At the centre of the novel is Diego Serrano, a one-armed poet. His best friend, Baldemar Peralta, attempts to assassinate General Leonardo Márquez in a comically bungled sequence that kicks off the book with a peculiar combination of humour and pathos. The novel blends the political and the personal, and the fictional Serrano treads a fine line between warring factions as he figures out where his true loyalties lie.
The Empire of Yearning is bursting with intrigue and violence. Maximilian and his wife, Carlota, are childless and need an heir. Juárez needs guns. Baldemar wants revenge for the murder of his uncle. The church and state each wants control, but power remains elusive. Conservatives clash with liberals. Mexicans, Europeans, and Mestizos all vie for power.

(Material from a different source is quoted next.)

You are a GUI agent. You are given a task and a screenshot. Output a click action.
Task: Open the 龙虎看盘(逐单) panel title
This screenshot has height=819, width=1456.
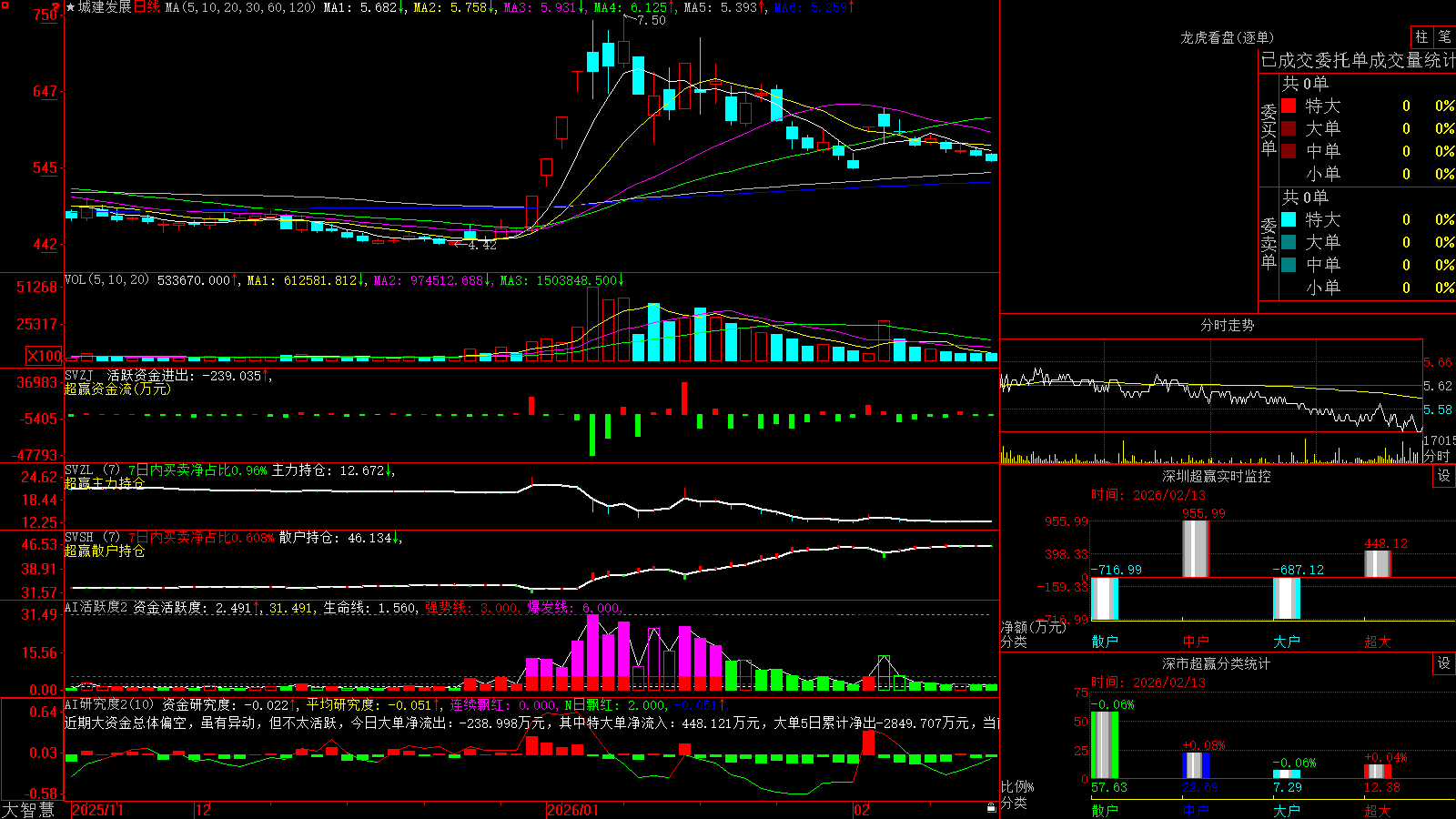click(1227, 37)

As its title suggests, the novel’s theme is yearning: characters, both fictional and historical, are driven by appetite, be it political, economic, or sexual. Ross has marshalled gripping material, but character development is limited, and the plot frequently verges on the melodramatic.
The author clearly shows the extent to which one’s circumstances of birth affect one’s life, but it’s difficult to bond with characters who race from one scheme to another, leaving general destruction in their wake. The female characters are particularly challenging in terms of believability, but then they are mostly at the mercy of men who try to dominate them. The plot chugs along, delivered in short sentences that convey information but not much flavour.